Lee Parsifal said...

The Unconsoled certainly is like a waking dream but with more structure than any of my dreams. This waking dream (or nightmare) quality reminds me of Metropole by Ferenc Karinthy although it all respects the narrators' dilemmas are polar opposites. Ryder is a visiting celebrity immediately burdened with obligations while Karinthy's narrator is a visitor who doesn't even know the name of the city where is finds himself (by misadventure) or understand a word of the written or spoken language of its inhabitants.

Steerforth said...

Good point Lee. I love Metropole and wouldn't like to choose between which scenario was the most terrifying. I suppose at least they left Budai(?) alone.

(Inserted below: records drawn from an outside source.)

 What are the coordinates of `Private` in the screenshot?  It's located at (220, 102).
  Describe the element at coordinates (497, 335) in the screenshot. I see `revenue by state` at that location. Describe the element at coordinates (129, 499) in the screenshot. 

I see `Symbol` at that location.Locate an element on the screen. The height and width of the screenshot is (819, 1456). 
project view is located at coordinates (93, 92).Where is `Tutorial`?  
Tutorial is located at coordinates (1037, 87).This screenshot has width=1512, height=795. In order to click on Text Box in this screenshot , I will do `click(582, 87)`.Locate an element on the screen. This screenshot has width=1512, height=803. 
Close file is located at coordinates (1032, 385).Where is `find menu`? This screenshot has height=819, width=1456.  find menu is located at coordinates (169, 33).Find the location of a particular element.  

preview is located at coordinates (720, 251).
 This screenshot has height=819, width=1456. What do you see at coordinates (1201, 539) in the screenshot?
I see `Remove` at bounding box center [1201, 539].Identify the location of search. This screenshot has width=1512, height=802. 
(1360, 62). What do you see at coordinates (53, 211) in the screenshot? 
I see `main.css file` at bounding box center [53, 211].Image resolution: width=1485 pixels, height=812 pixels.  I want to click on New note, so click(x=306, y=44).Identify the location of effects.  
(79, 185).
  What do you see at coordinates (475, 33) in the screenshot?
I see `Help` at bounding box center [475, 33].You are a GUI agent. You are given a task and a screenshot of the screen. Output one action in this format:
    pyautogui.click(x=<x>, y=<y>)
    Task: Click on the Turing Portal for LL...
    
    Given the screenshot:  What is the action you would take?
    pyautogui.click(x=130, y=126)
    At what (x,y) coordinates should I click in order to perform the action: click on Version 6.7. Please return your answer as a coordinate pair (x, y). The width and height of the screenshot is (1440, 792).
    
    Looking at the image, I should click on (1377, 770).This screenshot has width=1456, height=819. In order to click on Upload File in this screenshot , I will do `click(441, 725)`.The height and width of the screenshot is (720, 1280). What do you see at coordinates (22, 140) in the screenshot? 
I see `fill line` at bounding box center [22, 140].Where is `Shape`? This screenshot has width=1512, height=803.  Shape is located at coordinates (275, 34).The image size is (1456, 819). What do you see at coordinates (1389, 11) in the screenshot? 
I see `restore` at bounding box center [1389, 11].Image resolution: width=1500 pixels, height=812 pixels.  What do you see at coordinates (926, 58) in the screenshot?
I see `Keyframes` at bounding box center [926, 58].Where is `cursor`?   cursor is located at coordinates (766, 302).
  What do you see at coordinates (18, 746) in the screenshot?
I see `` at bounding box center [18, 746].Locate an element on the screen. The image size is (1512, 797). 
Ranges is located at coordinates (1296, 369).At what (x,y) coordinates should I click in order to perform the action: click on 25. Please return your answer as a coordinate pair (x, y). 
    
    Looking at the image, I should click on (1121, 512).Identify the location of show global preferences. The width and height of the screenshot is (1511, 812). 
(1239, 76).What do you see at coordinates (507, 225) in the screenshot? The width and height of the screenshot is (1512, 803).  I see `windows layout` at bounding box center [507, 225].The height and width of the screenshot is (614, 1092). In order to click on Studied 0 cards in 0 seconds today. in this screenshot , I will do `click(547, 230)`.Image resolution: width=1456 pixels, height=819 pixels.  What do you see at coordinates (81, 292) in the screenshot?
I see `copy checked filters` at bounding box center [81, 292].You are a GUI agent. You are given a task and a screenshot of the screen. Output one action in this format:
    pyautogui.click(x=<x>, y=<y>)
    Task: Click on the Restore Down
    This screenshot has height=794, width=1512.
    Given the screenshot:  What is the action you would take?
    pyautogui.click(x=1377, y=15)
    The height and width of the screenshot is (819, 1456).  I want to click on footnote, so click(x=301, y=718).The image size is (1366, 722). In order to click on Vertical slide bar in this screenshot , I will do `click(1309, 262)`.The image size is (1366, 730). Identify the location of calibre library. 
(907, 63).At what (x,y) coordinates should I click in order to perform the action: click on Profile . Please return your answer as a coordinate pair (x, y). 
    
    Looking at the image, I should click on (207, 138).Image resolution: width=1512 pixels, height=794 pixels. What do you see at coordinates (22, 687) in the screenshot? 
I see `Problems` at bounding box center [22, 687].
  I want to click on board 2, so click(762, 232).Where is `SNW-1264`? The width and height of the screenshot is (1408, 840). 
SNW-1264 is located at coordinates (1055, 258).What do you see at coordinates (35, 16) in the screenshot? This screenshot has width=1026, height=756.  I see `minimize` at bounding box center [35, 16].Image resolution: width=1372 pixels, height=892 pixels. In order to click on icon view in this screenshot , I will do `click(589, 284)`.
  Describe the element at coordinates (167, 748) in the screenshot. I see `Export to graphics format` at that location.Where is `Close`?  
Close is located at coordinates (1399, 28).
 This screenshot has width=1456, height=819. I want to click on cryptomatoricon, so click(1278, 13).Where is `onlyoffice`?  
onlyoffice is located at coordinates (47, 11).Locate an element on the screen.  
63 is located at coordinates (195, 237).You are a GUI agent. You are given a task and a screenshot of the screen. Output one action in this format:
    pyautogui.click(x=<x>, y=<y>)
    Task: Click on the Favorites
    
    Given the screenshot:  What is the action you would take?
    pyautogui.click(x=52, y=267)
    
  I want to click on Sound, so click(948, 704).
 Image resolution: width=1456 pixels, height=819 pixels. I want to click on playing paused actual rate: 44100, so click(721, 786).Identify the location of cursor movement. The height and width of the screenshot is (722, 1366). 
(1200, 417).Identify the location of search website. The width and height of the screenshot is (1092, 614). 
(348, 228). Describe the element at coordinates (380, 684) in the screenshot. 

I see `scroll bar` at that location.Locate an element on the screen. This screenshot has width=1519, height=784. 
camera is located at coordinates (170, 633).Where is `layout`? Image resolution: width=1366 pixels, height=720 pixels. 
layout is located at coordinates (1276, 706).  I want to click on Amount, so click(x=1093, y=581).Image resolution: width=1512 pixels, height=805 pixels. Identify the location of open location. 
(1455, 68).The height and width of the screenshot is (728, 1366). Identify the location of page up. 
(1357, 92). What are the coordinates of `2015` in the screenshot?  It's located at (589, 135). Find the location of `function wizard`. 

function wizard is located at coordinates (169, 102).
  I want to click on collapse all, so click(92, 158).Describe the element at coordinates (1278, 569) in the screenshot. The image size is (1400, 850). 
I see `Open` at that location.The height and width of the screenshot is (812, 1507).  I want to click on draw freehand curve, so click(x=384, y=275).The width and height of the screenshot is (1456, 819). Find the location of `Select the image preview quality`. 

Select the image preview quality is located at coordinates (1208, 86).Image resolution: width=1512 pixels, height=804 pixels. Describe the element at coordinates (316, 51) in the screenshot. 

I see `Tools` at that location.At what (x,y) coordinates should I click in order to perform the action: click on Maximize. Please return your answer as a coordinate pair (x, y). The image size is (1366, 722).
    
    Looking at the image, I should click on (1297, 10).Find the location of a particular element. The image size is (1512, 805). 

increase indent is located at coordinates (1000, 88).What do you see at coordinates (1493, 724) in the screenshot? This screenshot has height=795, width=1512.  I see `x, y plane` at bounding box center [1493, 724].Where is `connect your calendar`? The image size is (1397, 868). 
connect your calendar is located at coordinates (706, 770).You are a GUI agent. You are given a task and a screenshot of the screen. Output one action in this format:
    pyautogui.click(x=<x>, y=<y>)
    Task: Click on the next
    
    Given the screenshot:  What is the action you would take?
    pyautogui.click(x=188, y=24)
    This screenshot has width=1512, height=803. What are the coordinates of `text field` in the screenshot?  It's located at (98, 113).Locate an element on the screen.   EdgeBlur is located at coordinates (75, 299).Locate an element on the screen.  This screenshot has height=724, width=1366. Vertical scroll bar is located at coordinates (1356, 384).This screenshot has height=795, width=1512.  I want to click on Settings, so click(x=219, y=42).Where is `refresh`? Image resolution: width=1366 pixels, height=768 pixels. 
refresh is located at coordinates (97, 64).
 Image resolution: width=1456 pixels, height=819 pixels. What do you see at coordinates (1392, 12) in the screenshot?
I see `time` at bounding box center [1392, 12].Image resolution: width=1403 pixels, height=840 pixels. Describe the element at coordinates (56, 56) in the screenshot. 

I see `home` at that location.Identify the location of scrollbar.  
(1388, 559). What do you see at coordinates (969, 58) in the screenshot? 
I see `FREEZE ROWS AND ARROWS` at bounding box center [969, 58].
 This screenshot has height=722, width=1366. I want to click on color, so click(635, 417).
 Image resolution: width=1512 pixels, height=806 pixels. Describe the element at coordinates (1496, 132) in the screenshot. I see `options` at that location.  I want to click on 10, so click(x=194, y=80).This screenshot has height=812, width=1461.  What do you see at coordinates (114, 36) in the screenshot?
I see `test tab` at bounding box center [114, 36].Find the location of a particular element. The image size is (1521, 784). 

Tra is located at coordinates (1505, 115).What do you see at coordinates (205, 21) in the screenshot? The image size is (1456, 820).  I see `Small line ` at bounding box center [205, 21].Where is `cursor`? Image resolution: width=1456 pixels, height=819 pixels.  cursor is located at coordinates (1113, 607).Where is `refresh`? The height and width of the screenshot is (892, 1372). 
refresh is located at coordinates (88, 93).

Have you see Bergman's 'The Silence'? It elements that remind me of the two books.

Val said...

Life and the state of My brain may delay my introduction to this author possibly for ever ....but I found the post about it was very interesting.
I had not heard of the music you mentioned so I looked it up and found it on youtube and now I am enjoying listening to it so thank you!

Steerforth said...

Val - It's a really extraordinary piece for its time - clearly influenced by the First World War, portraying a conflict between the dark and light aspects of humanity, but that's as much as anyone can really say without diminishing the music.

Glad I was able to introduce you to it. It's Nielsen's 150th aniversary this year.

Wooders said...

Interesting interview here

Steerforth said...

Thanks Wooders - An interesting interview. So I wasn't completely on the wrong track after all - more a compliment to Ishiguro's writing than any insight on my part.

I heard the book discussed on Radio Four's Saturday Review and they didn't seem to get it at all, but I suspect that deadline-meeting skimming was the culprit.